Exercise data |

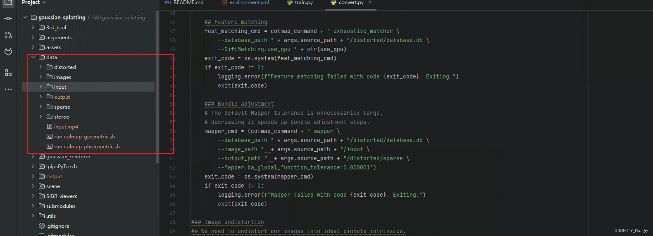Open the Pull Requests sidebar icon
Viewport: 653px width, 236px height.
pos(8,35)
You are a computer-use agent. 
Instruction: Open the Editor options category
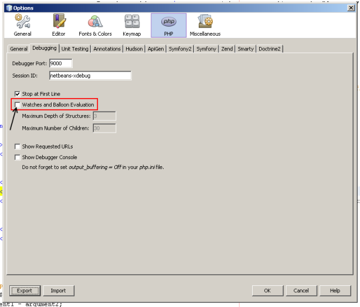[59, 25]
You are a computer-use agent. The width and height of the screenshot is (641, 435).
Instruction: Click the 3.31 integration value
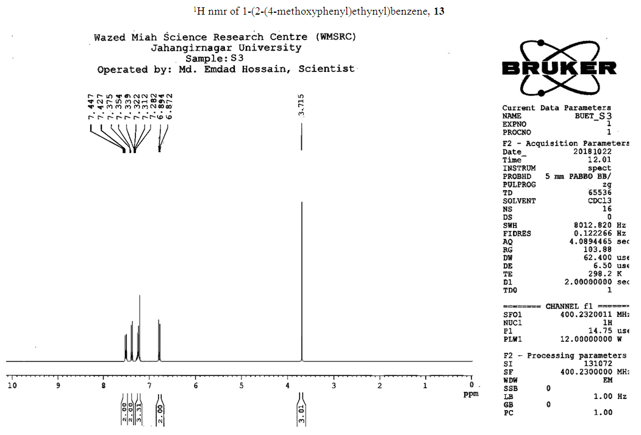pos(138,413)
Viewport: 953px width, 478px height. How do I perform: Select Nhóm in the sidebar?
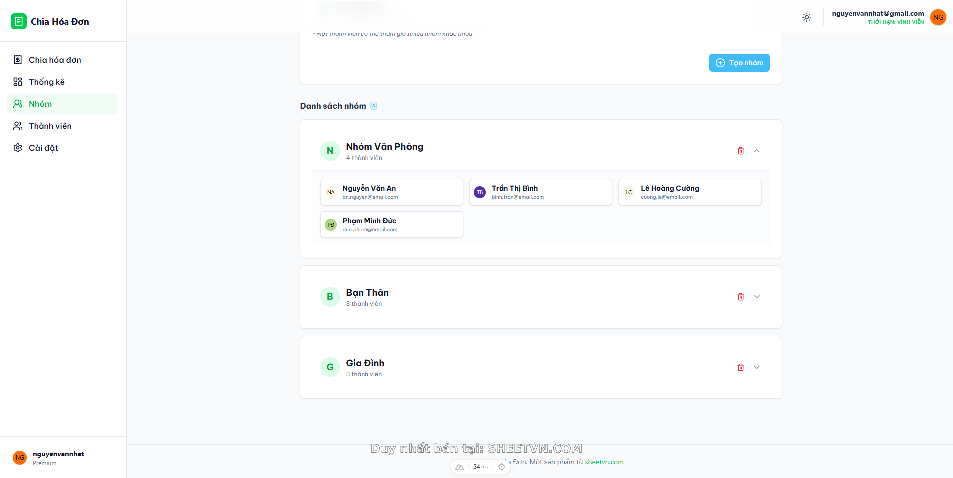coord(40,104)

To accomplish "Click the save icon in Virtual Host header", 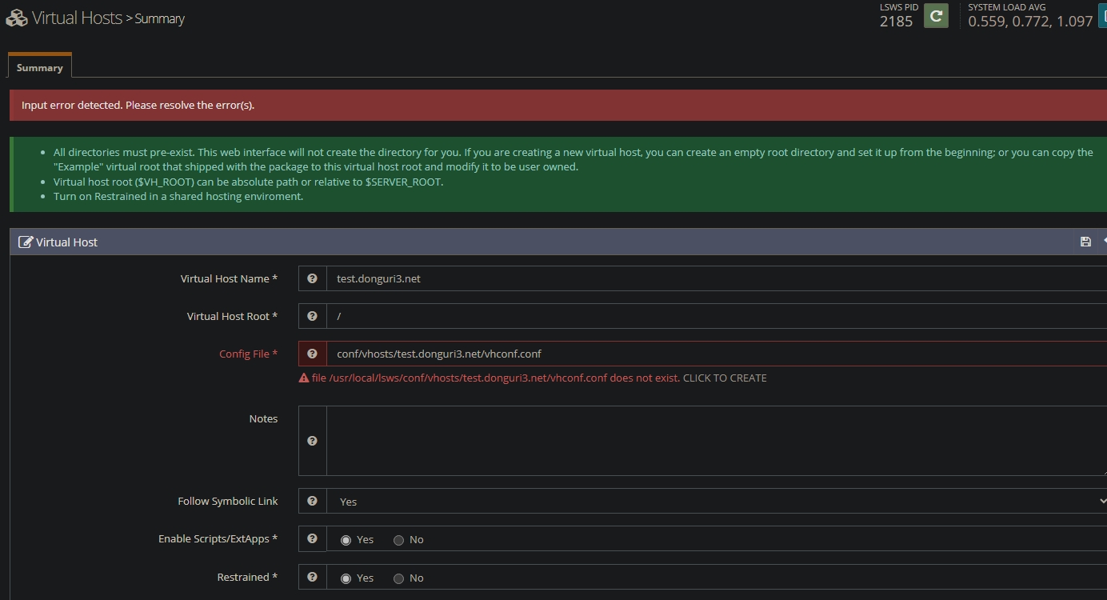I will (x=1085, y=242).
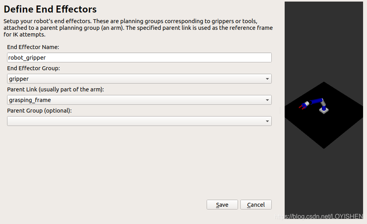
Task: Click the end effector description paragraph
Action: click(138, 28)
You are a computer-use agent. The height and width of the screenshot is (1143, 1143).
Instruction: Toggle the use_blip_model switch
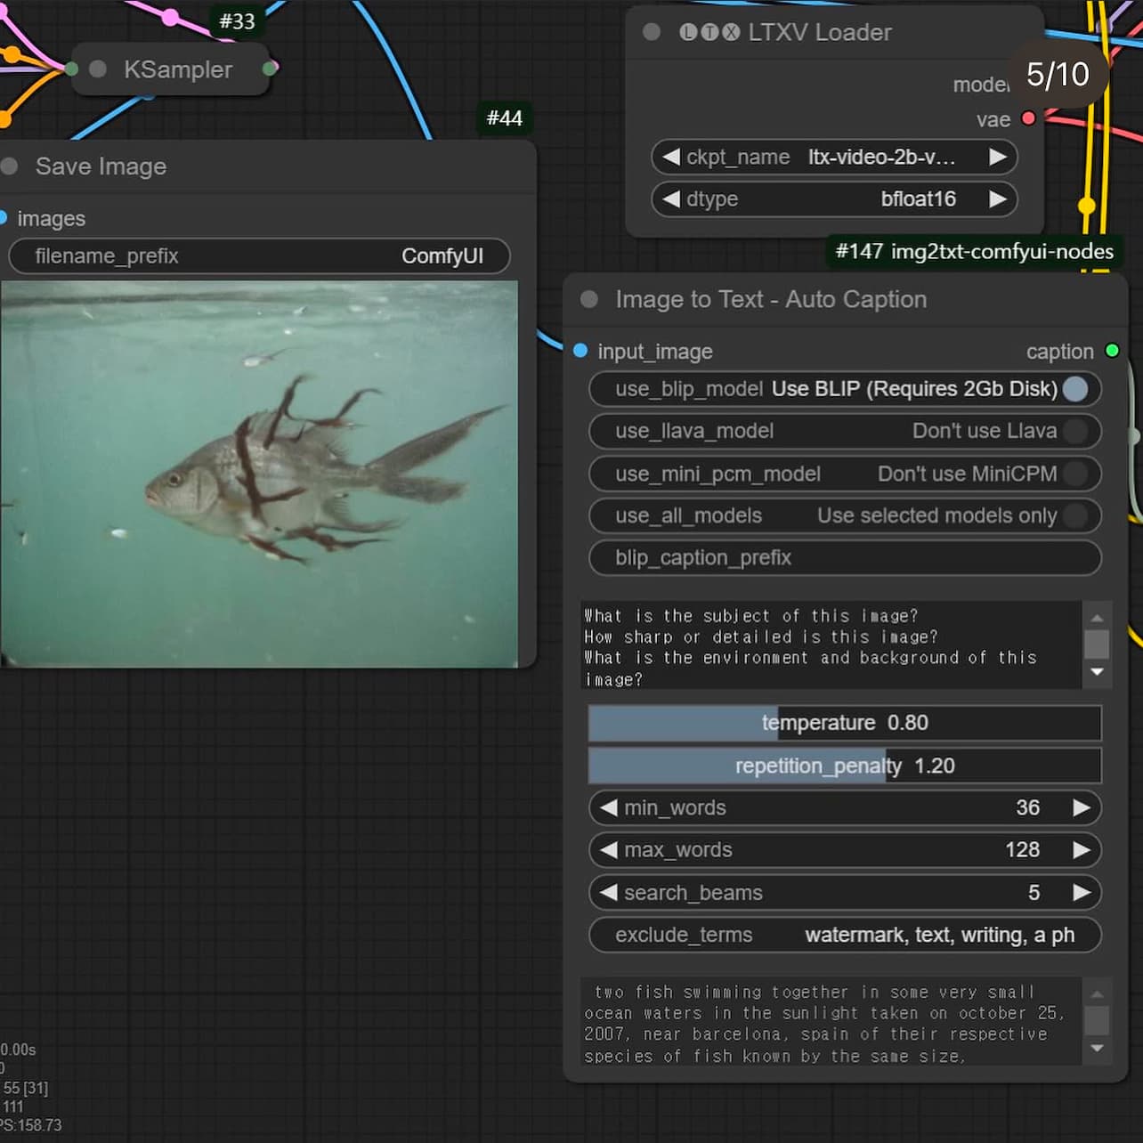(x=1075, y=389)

Exercise goal | All lines in the entries above that include "screenshot" should be found and copied.

Reply to the exercise |
You are a computer-use agent. The width and height of the screenshot is (641, 435).
You are a computer-use agent. The height and width of the screenshot is (1143, 1143).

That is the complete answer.